[Frontend][Core] Move guided decoding params into sampling params (#8252)

Signed-off-by: Joe Runde <Joseph.Runde@ibm.com> Co-authored-by: Nick Hill <nickhill@us.ibm.com>
2024-09-30 19:34:25 -06:00
parent bce324487a
commit 062c89e7c9
16 changed files with 441 additions and 281 deletions
--- a/vllm/sampling_params.py
+++ b/vllm/sampling_params.py
@@ -1,11 +1,13 @@
 """Sampling parameters for text generation."""
 import copy
+from dataclasses import dataclass
 from enum import Enum, IntEnum
 from functools import cached_property
 from typing import Any, Callable, Dict, List, Optional, Set, Union

 import msgspec
 import torch
+from pydantic import BaseModel
 from typing_extensions import Annotated

 import vllm.envs as envs
@@ -34,6 +36,54 @@ first argument, and returns a modified tensor of logits
 to sample from."""


+# maybe make msgspec?
+@dataclass
+class GuidedDecodingParams:
+    """One of these fields will be used to build a logit processor."""
+    json: Optional[Union[str, Dict]] = None
+    regex: Optional[str] = None
+    choice: Optional[List[str]] = None
+    grammar: Optional[str] = None
+    json_object: Optional[bool] = None
+    """These are other options that can be set"""
+    backend: Optional[str] = None
+    whitespace_pattern: Optional[str] = None
+
+    @staticmethod
+    def from_optional(
+        json: Optional[Union[Dict, BaseModel, str]],
+        regex: Optional[str] = None,
+        choice: Optional[List[str]] = None,
+        grammar: Optional[str] = None,
+        json_object: Optional[bool] = None,
+        backend: Optional[str] = None,
+        whitespace_pattern: Optional[str] = None,
+    ) -> "GuidedDecodingParams":
+        # Extract json schemas from pydantic models
+        if isinstance(json, (BaseModel, type(BaseModel))):
+            json = json.model_json_schema()
+        return GuidedDecodingParams(
+            json=json,
+            regex=regex,
+            choice=choice,
+            grammar=grammar,
+            json_object=json_object,
+            backend=backend,
+            whitespace_pattern=whitespace_pattern,
+        )
+
+    def __post_init__(self):
+        """Validate that some fields are mutually exclusive."""
+        guide_count = sum([
+            self.json is not None, self.regex is not None, self.choice
+            is not None, self.grammar is not None, self.json_object is not None
+        ])
+        if guide_count > 1:
+            raise ValueError(
+                "You can only use one kind of guided decoding but multiple are "
+                f"specified: {self.__dict__}")
+
+
 class RequestOutputKind(Enum):
    # Return entire output so far in every RequestOutput
    CUMULATIVE = 0
@@ -124,6 +174,13 @@ class SamplingParams(
        truncate_prompt_tokens: If set to an integer k, will use only the last k
            tokens from the prompt (i.e., left truncation). Defaults to None
            (i.e., no truncation).
+        guided_decoding: If provided, the engine will construct a guided
+            decoding logits processor from these parameters. Defaults to None.
+        logit_bias: If provided, the engine will construct a logits processor
+            that applies these logit biases. Defaults to None.
+        allowed_token_ids: If provided, the engine will construct a logits
+            processor which only retains scores for the given token ids.
+            Defaults to None.
    """

    n: int = 1
@@ -164,6 +221,11 @@ class SamplingParams(
    output_text_buffer_length: int = 0
    _all_stop_token_ids: Set[int] = msgspec.field(default_factory=set)

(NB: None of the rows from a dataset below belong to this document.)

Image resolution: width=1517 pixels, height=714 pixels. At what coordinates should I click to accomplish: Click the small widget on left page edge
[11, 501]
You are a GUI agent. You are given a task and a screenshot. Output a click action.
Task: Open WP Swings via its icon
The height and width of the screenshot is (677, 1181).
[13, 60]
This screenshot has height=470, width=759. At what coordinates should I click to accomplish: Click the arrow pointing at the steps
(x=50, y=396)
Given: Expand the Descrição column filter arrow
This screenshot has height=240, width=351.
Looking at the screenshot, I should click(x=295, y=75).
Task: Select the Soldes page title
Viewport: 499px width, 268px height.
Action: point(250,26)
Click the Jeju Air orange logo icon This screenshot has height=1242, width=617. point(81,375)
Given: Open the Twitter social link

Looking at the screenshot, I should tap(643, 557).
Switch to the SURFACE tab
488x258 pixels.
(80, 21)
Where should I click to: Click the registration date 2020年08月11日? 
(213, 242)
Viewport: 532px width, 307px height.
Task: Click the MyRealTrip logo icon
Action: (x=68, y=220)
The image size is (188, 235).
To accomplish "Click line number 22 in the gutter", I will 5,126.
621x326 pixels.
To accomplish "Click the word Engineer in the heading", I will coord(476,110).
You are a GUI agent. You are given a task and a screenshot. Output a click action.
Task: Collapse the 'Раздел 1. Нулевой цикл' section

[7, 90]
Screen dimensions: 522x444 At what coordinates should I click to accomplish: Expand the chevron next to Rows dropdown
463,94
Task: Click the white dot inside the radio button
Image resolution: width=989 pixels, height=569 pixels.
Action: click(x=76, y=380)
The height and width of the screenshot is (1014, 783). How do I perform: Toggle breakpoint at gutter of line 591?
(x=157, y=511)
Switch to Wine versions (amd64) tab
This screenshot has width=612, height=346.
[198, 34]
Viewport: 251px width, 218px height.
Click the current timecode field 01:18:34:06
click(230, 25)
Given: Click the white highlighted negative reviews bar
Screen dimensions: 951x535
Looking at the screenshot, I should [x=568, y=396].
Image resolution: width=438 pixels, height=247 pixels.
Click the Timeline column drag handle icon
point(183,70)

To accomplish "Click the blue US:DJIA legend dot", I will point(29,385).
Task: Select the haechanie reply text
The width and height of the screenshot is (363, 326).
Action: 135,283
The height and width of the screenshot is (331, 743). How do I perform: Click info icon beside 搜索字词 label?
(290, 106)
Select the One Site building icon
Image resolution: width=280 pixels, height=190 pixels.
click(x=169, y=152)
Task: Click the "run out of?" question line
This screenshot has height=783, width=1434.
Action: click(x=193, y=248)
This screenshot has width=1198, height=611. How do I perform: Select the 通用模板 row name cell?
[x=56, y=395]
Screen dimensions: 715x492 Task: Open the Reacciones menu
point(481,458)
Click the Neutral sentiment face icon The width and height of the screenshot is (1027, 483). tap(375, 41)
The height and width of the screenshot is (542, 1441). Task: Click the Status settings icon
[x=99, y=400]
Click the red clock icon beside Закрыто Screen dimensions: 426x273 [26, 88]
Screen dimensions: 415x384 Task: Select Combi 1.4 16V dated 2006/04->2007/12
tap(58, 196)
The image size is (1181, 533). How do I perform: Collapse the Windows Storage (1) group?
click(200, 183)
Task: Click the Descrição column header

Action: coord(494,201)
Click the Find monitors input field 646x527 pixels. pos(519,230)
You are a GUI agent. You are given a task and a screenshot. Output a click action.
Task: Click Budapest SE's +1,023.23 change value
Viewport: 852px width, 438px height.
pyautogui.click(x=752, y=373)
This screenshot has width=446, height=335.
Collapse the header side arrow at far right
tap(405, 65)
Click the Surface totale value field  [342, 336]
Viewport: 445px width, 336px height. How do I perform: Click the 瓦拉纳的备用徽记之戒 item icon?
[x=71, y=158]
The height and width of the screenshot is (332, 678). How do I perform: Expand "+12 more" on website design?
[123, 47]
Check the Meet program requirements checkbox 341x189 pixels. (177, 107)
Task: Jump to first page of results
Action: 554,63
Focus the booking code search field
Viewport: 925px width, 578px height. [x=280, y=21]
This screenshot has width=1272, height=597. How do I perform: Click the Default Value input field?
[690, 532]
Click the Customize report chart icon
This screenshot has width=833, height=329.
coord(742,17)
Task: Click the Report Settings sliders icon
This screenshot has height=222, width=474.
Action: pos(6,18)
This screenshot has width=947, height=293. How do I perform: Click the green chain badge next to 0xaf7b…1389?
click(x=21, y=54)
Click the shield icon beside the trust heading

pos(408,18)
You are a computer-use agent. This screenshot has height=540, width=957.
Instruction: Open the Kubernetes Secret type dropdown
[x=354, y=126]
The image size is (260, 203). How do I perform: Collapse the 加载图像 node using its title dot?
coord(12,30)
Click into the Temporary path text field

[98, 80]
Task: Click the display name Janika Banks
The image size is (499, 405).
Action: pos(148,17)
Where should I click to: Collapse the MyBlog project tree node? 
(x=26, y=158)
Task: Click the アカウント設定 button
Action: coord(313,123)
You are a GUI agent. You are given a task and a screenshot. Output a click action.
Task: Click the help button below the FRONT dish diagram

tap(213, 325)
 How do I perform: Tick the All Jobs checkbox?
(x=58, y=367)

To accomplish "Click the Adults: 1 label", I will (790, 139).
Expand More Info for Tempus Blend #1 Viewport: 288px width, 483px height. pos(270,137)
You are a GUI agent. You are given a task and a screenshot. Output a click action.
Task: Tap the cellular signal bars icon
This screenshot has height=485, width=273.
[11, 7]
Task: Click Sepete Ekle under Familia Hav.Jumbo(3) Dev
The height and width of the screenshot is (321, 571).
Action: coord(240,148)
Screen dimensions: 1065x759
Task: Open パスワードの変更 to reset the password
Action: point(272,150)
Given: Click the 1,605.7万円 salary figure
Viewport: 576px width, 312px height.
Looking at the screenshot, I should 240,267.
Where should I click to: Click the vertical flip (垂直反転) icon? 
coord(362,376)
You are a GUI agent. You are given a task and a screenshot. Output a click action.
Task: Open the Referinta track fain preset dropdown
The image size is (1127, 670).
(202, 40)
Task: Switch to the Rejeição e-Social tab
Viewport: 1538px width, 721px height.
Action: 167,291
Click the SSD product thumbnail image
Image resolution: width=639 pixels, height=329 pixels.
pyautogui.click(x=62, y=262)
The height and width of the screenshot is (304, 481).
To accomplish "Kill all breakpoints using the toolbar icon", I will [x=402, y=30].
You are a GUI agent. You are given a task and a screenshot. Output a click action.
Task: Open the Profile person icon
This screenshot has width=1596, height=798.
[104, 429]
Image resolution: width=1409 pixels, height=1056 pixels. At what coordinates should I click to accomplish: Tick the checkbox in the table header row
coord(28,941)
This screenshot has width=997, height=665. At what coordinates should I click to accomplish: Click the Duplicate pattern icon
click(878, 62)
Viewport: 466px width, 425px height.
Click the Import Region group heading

+    # Fields used to construct logits processors
+    guided_decoding: Optional[GuidedDecodingParams] = None
+    logit_bias: Optional[Dict[int, float]] = None
+    allowed_token_ids: Optional[List[int]] = None
+
    @staticmethod
    def from_optional(
        n: Optional[int] = 1,
@@ -194,7 +256,16 @@ class SamplingParams(
        truncate_prompt_tokens: Optional[Annotated[int,
                                                   msgspec.Meta(ge=1)]] = None,
        output_kind: RequestOutputKind = RequestOutputKind.CUMULATIVE,
+        guided_decoding: Optional[GuidedDecodingParams] = None,
+        logit_bias: Optional[Union[Dict[int, float], Dict[str, float]]] = None,
+        allowed_token_ids: Optional[List[int]] = None,
    ) -> "SamplingParams":
+        if logit_bias is not None:
+            logit_bias = {
+                int(token): bias
+                for token, bias in logit_bias.items()
+            }
+
        return SamplingParams(
            n=1 if n is None else n,
            best_of=best_of,
@@ -226,6 +297,9 @@ class SamplingParams(
            logits_processors=logits_processors,
            truncate_prompt_tokens=truncate_prompt_tokens,
            output_kind=output_kind,
+            guided_decoding=guided_decoding,
+            logit_bias=logit_bias,
+            allowed_token_ids=allowed_token_ids,
        )

    def __post_init__(self) -> None:
@@ -454,4 +528,5 @@ class SamplingParams(
            f"skip_special_tokens={self.skip_special_tokens}, "
            "spaces_between_special_tokens="
            f"{self.spaces_between_special_tokens}, "
-            f"truncate_prompt_tokens={self.truncate_prompt_tokens})")
+            f"truncate_prompt_tokens={self.truncate_prompt_tokens}), "
+            f"guided_decoding={self.guided_decoding}")